# [WHAT THE TASK REQUIRES]
Output only the lines of the entries that follow, starting at the one with "The height and width of the screenshot is (517, 919)." and running down to the one with "Task: Go to next page of results", both included and unchanged.

[Dataset entries]

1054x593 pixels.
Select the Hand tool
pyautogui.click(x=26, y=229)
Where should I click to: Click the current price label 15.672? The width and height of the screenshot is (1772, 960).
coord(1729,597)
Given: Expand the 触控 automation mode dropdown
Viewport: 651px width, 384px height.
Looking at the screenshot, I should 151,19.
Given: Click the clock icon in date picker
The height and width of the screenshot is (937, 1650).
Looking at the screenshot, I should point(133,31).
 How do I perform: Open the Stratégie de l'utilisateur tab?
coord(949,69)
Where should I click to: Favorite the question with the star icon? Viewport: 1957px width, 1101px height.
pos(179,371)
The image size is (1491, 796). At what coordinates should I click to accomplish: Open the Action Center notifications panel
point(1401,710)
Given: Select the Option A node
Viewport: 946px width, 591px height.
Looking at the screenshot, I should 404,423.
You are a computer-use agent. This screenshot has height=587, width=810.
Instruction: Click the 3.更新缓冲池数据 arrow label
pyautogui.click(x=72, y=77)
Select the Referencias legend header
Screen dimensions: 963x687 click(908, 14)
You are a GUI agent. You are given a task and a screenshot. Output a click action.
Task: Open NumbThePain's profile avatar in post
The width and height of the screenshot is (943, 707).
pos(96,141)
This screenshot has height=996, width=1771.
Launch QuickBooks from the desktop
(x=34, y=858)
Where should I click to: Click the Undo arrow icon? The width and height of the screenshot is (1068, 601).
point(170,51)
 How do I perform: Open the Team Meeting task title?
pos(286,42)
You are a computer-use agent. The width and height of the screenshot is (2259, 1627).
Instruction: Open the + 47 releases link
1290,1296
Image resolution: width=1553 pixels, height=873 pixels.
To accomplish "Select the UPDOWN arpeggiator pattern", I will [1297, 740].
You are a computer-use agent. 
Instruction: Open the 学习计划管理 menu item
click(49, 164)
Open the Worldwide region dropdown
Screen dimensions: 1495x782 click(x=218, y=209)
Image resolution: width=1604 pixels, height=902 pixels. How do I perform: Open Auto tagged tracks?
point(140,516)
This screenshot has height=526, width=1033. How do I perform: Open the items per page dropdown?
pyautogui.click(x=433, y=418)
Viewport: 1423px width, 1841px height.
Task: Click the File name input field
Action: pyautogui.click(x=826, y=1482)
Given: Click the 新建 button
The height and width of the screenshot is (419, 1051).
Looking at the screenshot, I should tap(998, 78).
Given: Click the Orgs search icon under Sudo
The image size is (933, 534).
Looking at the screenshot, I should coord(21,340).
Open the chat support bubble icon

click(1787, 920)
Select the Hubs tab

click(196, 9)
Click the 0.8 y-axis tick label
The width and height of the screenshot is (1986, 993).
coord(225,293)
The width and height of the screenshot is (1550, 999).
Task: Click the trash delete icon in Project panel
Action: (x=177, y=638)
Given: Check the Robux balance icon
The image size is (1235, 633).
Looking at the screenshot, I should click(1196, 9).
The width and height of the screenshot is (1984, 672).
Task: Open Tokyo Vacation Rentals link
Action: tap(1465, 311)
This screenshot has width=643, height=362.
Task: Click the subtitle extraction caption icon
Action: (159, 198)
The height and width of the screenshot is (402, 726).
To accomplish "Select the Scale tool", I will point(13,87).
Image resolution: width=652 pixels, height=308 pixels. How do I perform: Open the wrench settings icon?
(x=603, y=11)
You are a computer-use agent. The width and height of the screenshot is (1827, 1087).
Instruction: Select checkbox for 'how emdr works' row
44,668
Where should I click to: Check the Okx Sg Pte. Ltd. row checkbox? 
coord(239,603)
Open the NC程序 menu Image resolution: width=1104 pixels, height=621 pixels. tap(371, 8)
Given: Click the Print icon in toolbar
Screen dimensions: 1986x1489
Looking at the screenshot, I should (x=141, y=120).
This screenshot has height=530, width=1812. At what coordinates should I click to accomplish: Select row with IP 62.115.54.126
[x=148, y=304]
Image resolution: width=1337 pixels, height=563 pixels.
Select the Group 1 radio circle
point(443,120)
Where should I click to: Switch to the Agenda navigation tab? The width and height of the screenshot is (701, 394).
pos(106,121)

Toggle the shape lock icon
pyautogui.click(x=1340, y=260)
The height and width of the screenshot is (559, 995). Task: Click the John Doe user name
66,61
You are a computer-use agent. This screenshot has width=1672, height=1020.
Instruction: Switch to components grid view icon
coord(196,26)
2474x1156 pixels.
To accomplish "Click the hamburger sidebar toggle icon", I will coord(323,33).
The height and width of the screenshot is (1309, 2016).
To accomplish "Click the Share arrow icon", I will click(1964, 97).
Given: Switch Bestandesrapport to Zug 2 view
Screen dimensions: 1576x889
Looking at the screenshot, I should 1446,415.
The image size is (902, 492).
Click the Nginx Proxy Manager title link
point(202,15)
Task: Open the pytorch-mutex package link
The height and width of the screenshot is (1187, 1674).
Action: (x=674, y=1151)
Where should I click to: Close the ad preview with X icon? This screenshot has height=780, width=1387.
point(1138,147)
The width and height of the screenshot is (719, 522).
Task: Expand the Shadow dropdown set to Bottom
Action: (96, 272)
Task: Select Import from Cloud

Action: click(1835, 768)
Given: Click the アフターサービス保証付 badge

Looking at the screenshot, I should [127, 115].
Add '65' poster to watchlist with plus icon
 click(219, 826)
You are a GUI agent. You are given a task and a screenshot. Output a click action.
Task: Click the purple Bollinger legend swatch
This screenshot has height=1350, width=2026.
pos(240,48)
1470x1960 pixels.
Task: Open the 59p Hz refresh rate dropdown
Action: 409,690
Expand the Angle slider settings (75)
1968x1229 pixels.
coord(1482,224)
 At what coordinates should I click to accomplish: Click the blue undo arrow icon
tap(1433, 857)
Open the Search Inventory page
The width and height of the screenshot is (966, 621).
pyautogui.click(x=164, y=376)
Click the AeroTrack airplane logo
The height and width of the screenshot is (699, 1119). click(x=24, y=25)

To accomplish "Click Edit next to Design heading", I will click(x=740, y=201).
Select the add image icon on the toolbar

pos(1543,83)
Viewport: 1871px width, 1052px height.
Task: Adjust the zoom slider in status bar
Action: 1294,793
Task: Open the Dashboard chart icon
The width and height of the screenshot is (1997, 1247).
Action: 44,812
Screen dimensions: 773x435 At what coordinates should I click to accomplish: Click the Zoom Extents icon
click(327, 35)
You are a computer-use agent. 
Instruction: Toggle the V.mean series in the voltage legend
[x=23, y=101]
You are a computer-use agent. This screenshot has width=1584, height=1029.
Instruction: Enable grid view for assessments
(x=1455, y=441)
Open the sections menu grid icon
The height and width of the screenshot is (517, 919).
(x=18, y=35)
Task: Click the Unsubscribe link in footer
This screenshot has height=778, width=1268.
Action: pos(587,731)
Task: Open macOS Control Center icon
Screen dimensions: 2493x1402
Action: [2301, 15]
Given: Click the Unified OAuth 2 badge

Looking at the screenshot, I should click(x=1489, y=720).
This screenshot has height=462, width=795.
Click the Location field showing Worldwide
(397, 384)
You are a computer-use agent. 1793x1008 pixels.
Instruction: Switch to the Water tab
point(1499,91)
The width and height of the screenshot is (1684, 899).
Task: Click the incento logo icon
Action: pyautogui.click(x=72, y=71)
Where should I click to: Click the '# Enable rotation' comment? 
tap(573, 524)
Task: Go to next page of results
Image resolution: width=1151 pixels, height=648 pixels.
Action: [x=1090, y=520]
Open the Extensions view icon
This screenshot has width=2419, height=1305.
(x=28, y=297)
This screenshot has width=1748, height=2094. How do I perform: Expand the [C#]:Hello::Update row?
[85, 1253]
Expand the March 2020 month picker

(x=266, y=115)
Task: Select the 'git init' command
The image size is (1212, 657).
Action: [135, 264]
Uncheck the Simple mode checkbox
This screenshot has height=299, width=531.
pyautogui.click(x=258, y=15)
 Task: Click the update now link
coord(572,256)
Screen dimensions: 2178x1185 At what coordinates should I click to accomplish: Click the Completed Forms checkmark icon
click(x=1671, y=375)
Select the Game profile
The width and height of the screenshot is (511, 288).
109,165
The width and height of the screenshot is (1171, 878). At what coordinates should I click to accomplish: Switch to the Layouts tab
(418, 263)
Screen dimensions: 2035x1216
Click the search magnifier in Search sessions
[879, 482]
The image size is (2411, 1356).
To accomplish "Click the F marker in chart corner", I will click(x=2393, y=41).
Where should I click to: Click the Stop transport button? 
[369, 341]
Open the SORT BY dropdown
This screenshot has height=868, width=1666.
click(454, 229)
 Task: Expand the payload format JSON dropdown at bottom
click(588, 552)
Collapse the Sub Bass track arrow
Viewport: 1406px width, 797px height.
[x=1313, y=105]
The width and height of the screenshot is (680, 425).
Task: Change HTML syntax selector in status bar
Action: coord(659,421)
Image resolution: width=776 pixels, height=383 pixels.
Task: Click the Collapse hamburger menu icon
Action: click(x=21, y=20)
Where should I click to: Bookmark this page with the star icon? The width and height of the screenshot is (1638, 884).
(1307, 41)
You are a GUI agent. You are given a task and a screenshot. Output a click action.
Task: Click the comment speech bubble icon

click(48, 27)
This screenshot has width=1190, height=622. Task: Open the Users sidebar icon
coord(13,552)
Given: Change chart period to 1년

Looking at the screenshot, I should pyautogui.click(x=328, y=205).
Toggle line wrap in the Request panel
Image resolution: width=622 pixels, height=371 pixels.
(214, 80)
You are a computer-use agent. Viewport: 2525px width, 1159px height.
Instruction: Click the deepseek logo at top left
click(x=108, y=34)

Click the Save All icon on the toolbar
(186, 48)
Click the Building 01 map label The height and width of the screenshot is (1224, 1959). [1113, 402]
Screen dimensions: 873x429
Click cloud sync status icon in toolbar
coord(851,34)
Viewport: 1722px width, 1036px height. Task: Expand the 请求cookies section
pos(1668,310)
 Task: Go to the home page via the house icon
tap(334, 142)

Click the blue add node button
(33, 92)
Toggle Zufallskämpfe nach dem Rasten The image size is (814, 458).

# [COMPLETED TASK]
The height and width of the screenshot is (517, 919).
(x=18, y=35)
Task: Click the Unsubscribe link in footer
This screenshot has height=778, width=1268.
Action: pos(587,731)
Task: Open macOS Control Center icon
Screen dimensions: 2493x1402
Action: [2301, 15]
Given: Click the Unified OAuth 2 badge

Looking at the screenshot, I should click(x=1489, y=720).
This screenshot has height=462, width=795.
Click the Location field showing Worldwide
(397, 384)
You are a computer-use agent. 1793x1008 pixels.
Instruction: Switch to the Water tab
point(1499,91)
The width and height of the screenshot is (1684, 899).
Task: Click the incento logo icon
Action: pyautogui.click(x=72, y=71)
Where should I click to: Click the '# Enable rotation' comment? 
tap(573, 524)
Task: Go to next page of results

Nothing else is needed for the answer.